家庭ごみ有料化見送りに

先日終了した改選後初の定例会の一般質問で、区の空き家対策と家庭ごみ有料化計画について質問しました。
増え続ける空き家とそれに対する苦情に対し、昨年国がつくった「空き家対策特別措置法」。
これが今年からスタートしたことにより、例えば都税事務所の納税者情報が開示されるようになって、これまで分からなかった空き家の所有者の特定がスムーズにできるようになり、区の対策業務もかなり効率的に進められるようになりました。
個人情報保護をうたって東京都、市区町村のそれぞれの部署がそれぞれの情報を抱え込み、公共の福祉の向上の為に必要なものであっても絶対に外部に開示しないという現状は、元々非効率で無駄が多い役所の仕事を更に増やし、問題解決を先送りにするか見てみないふりをする体質を更に助長させているように見えます。区役所の内部でも部署をまたぐと、同じ住民の情報が共有できず、業務の効率化がなかなか図れないし、ご本人にも不便を強いていたりします。そもそもこの時代にも拘わらず、いまだ情報を紙台帳で管理する風土が残っていることからしてどうなのだろうと思うのですが。
そして今年6月にたたき台を議会に提案するとしていた「家庭ごみの有料化計画」は結局提出されませんでした。
平成11年度から26年度まで見事右肩下がりで区民一人あたりのごみの量が減り続けている中、23区で中野区だけが有料化をスタートさせるにはまだまだ問題が多すぎる、と一貫して計画策定には反対の意を表明しておりましたので、提案を見送った区の今回の判断は全面的に支持しています。

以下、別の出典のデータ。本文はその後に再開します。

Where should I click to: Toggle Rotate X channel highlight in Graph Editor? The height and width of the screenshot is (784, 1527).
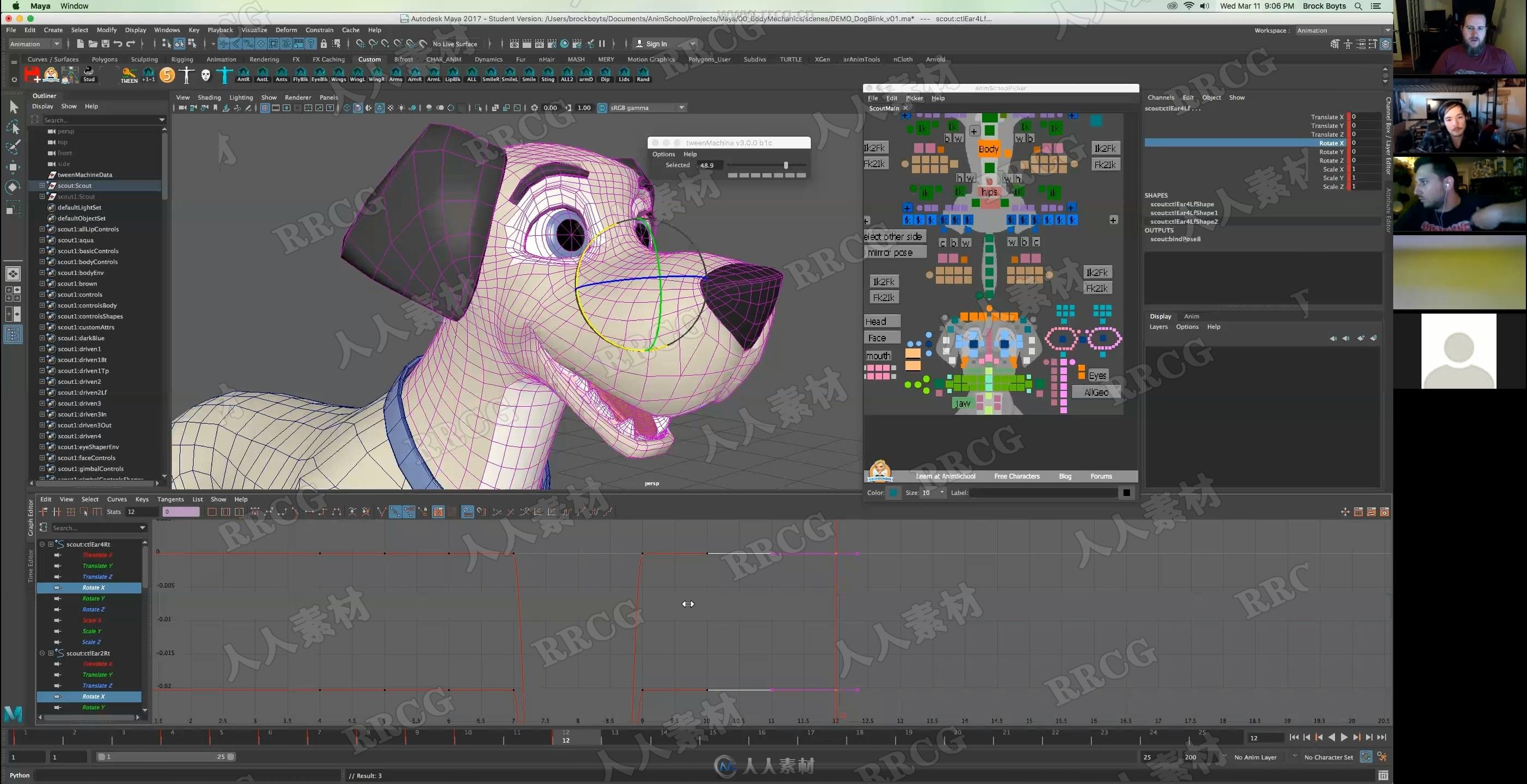click(x=94, y=587)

更にごみを減らすためには、分別やリサイクルを進めることも大事ですが、家庭ごみ全体の4割を占める「生ごみ」を減らしていくことが今後の大きな課題です。最近ではにおいも虫もほとんど出なくて、手間もほとんどかからないマンションのベランダにも置ける土を使った生ごみ処理器も様々出てきていますので、関心のある方は是非調べてみて下さい。非常時の簡易トイレとしても使え、都会における災害対策としても有効です。